What's the number?!

why do you Need the solution so urgent?

As Joshua Kimmich mentioned, there would be only $5$ three-digit numbers, namely $X=\{125,216,343,512,729 \}$ . So, $BAD$ can be a memeber of $X$ . Then, we know that a square, mod $4$ is either $0,1$ . therefore, $CBAD \equiv 0,1 (mod \ 4)$ . All members of $X$ pass the test, except $343$ . The new set is $Y=\{125,216,512,729 \}$ . Also note that $A-C$ needs to be an even number, because

$ABCD-CBAD=(A-C)10^3+(C-A)10=10(A-C)(10^2-1)=9\times 10 \times 11(A-C)$

and $9\times 10 \times 11$ has only one $2$ and we know that the difference of squares cannot have only one $2$ .

So, when $A,B,D$ are taken from memebers of $Y$ , for any $BAD$ , you get at most $4$ possible $C$ . So, you are gonna need to take $16$ square roots in the worst case Scenario. Take the square root of $CBAD$ , for a $BAD \in Y$ and a possible $C$ , and if it is a whole number, then test $ABCD$ .
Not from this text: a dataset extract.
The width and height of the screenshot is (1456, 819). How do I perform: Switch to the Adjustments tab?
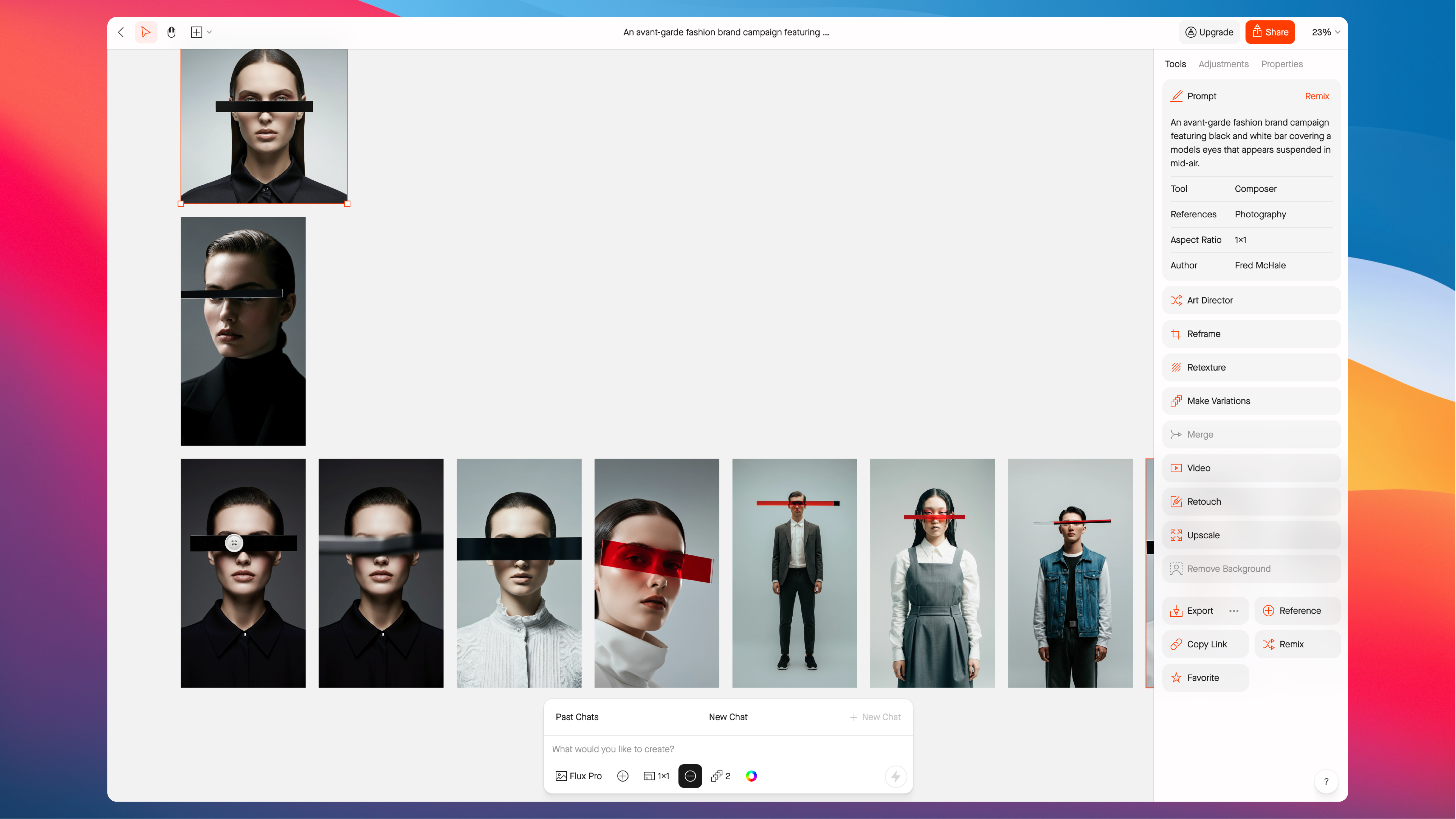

First, I brought up lists of perfect squares and perfect cubes. Next, I noted that all three numbers end in the same number. Therefore, looking at the list of perfect squares and cubes, this last digit had to be 5, 6, or 9. Using the same method, the second digit of both perfect squares had to be 1, 2, 3, 5, or 7. Then I quickly scanned through the list of perfect squares and found 1296. In fact, the only four digit perfect square $ABCD$ where $BAD$ is a perfect cube is 1296 (unless I missed one...), so that was a pretty big giveaway.